I think it’s just been over time, and then during the year of consistent strength work, doing more work in the gym and ensuring my legs are strong because it takes more than just the running ability. Coach Martin has done a great job implementing hurdle work, practicing my technique and stuff. No better way than to race a few good steeples. I’ve done a lot of those and with time you get better. Over time I’ve improved each year, obviously with the help of Coach Martin and training. You have to train yourself mentally as well as physically. So I’ve done as much mental preparation as physical training, and the mental training helps especially when it doesn’t go right.
How has Adams State prepared you for your track career? Has the altitude made a difference in your training?
Yes, definitely. The altitude has been one of the biggest factors. Training there at a high altitude has benefitted me when coming down to sea level. It took me a while to adapt to altitude, but it got to a point where my body got used to it and I can train at higher altitude now. Adam State has made me into the runner I am today. When I first got there, I was the last girl on the team and I just gradually worked my way up and I was inspired by each and everyone of my teammates and with Coach Martin and the various assistant coaches who came through. They did a great job of helping me and preparing me.
At what point did you know that the steeplechase was your race?
“Well after my first one at altitude my freshman year, I never wanted to do it ever again. But then two weeks later I went to sea level and ran almost two minutes faster, and then I think after NCAA nationals my sophomore year when I came runner-up is when I really had potential in the event.”

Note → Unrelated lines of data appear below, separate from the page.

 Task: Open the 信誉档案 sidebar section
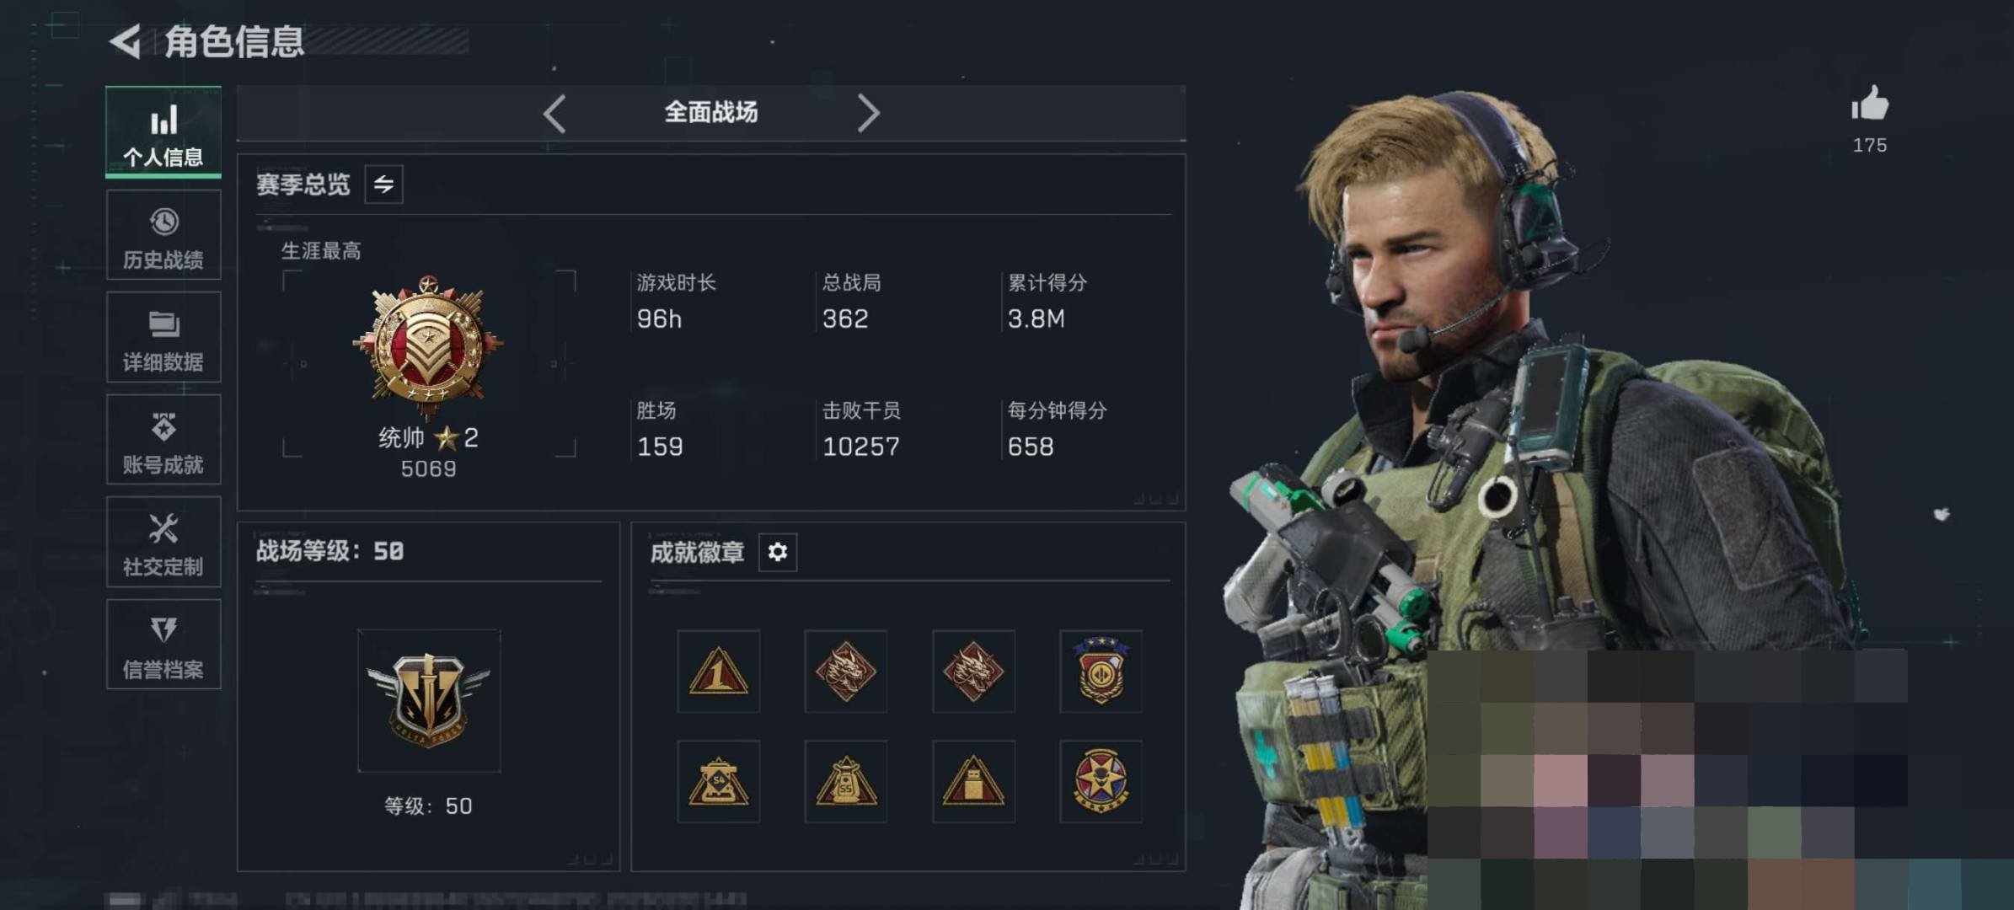pos(163,645)
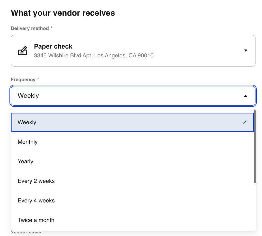Click the What your vendor receives heading
Image resolution: width=262 pixels, height=236 pixels.
(63, 13)
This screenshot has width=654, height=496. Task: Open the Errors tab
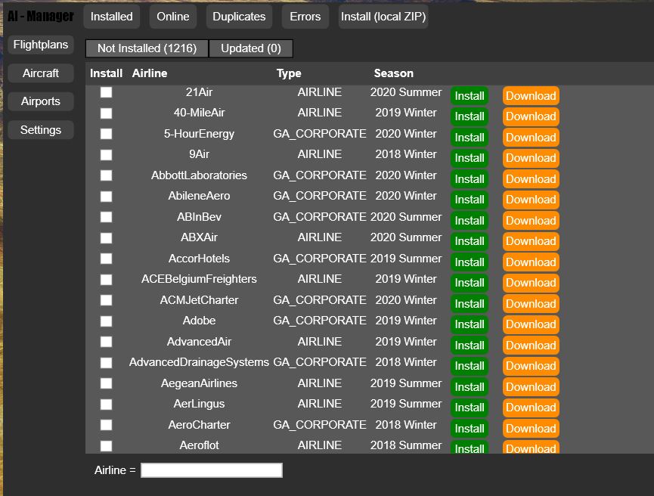(305, 17)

What does it feel like to be an Olympian?Has it sunk in?
I think it’s still sinking in. It will probably sink in when I’m there. They hadn’t officially announced the team until last night (July 8) so I am still in quite a bit of disbelief, but now it’s getting real. I picked up all the gear and so that was quite special. It was pretty sweet.
How are you preparing for the Games?
“I’ve been focusing on training and getting in the heat chamber, going into the sauna, it’s all been pretty hectic. Over the next three days I have three COVID tests before flying out of Dublin on Thursday (July 15) for Tokyo. I’ll land there and then we check into the Olympic Village.”
And your parents and sister, how are they?
“They’re beaming with pride and I have to thank them for all the love and support. Roisin has done a lot for me, and she’s yet to do a lot more herself.”
Adams State Career: Team title cross country in 2009; Indoor National Champion; School record holder in indoor 5K; nine time NCAA All American; Member of women’s perfect scoring team.